# New Car - Citreon DS3



## CliveP (Feb 1, 2009)

Here's my new car, on collection
- DS3 Sport Plus 150THP today, and am very pleased!

On collection, thought there were more swirls than there was, in fact there was dried on LSP which made it looked very swirled
Someone's used it for 4 miles before me! lol









































After a little bit of loving care at home....2BM, SRP, Autobrite Black Magic, just a quick spruce up:









































Hope you like! Loving it!

Regards,
Clive.


----------



## carrera2s (Jun 28, 2009)

Very nice car, have seen a few around!:thumb:


----------



## -Kev- (Oct 30, 2007)

looks great Clive, pukka number plate too


----------



## Alan W (May 11, 2006)

Nice car and very apt registration number! :thumb:

Alan W


----------



## CliveP (Feb 1, 2009)

Thanks Gents, yes, now having seen it on a car Kev/Alan, pleased I beat all the registration dealers to that plate, has done what I wanted it to do!

Regards,
Clive.


----------



## DMH-01 (Mar 29, 2011)

Great motor there matey.


----------



## trebor127 (Aug 13, 2009)

Good plate...Where did you buy the number from?


----------



## CliveP (Feb 1, 2009)

trebor127 said:


> Good plate...Where did you buy the number from?


Direct from the DVLA minutes after the 11s went on sale, waited 10 years for the day they went on sale! Dealers were trying to get me to pre-buy it, but I knew they were speculating and adding £££££s (literally) so beat them to it myself....I've been quoted silly numbers for it since, but I ain't parting with it (unless the winner of the £161M happens to be called CliveP, in which I'm open to discussions, unless it was me :lol....

Regards,
Clive.


----------



## Mtpagey (May 22, 2009)

Never been a fan of the DS3 to be honest but loving the plate


----------



## CliveP (Feb 1, 2009)

Mtpagey said:


> Never been a fan of the DS3 to be honest but loving the plate


Absolutely, each to their own, good job we're all different :thumb: otherwise imagine the world!

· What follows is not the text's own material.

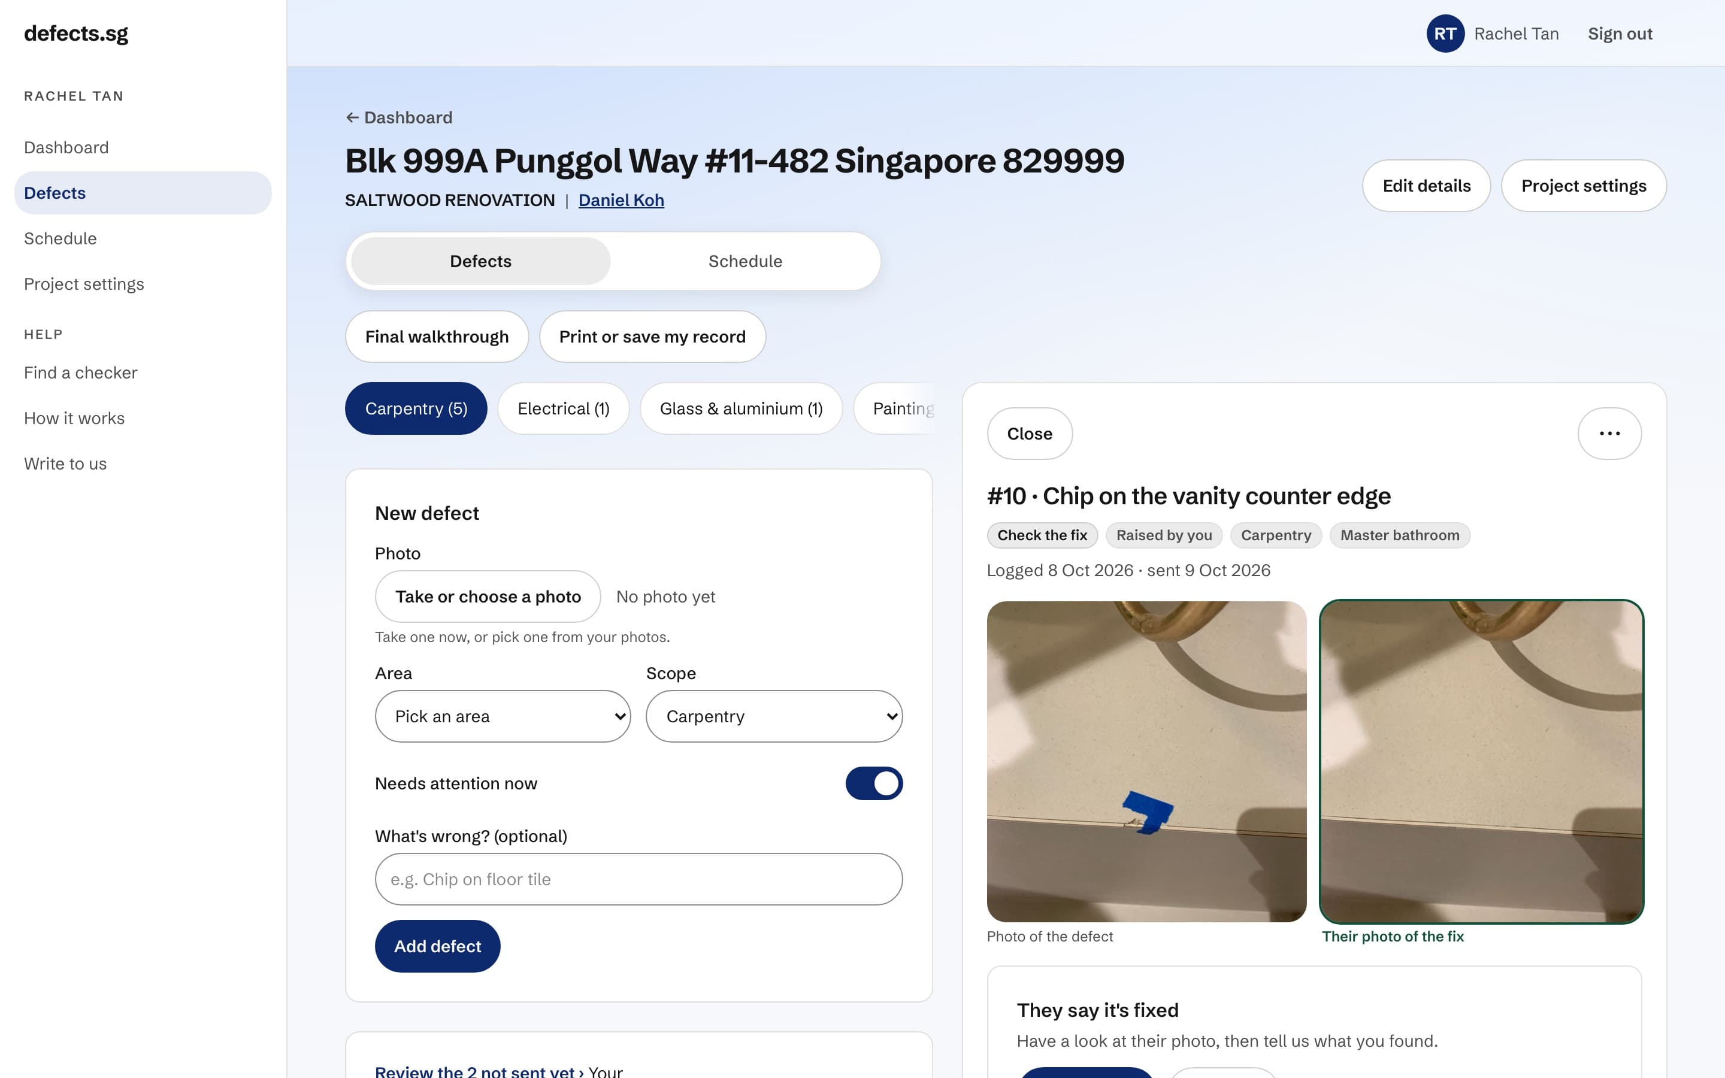Close the defect detail panel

Yep, pleased with the plate :thumb:

Regards,
Clive.


----------



## Mr Face (Jan 22, 2009)

Awesome Clive, a word from the past springs to mind : Funky :thumb: 

Lovin it, even with swirls


----------



## andyedge (Aug 25, 2009)

Very nice car 
Lovin the DS3 the more I see of them.
Not that there are that many of them around, certainly nowhere near as many as those pesky white Fiesta's that are everywhere <cough, ahem>


----------



## [email protected] (Dec 21, 2005)

Clive love it mate!! Ive got to admit! Not a fan of Citroens to be honest but that is lovely! Whats the drive like? Awesome plate too. It will really suit you..A proper boy racer now................:lol::lol:


----------



## GSD (Feb 6, 2011)

Cracking little car that is red suits it.


----------



## yetizone (Jun 25, 2008)

Very nice car - like these a lot. Good choice of colour too, works so well in red. Citroen are producing some very interesting cars in the new DS range.


----------



## B3N_ (Apr 6, 2011)

very nice mate, lovin the dials and plate :thumb: do like the DS3


----------



## bigup (Jun 4, 2009)

Very nice mate, Plate is awesome!

looked at the DS3 but with 2 kids though it may be a bit crapped in the back, interior is lovely


----------



## si hoc (Feb 27, 2011)

lovely motor mate really like these, good job, nice plate


----------



## prokopas (Apr 29, 2010)

Congratulations on your new car. The thp motor is really great and can be easily tuned to 180hp - 200hp in case you get bored of stock hp. 

I'm sure you are going to love it.


----------



## davies20 (Feb 22, 2009)

Gorgeous car fella!

Followed one of these the other day round some country roads, looked like it handled well & just loved the different looks of it. spot on!


----------



## fnmrst (Mar 7, 2011)

those 4 miles are prob delivery miles mate lol , i really like the ds3 they are very popular around south wales i see loads of them , good colour choice tho loving the red paint just take good care of it and it will keep on shining like that


----------



## ant_s (Jan 29, 2009)

VERY VERY nice Clive, very nice colour with the read and black, and like the wheels. Only thing i'm not sure on is the chrome if i'm 100% honest.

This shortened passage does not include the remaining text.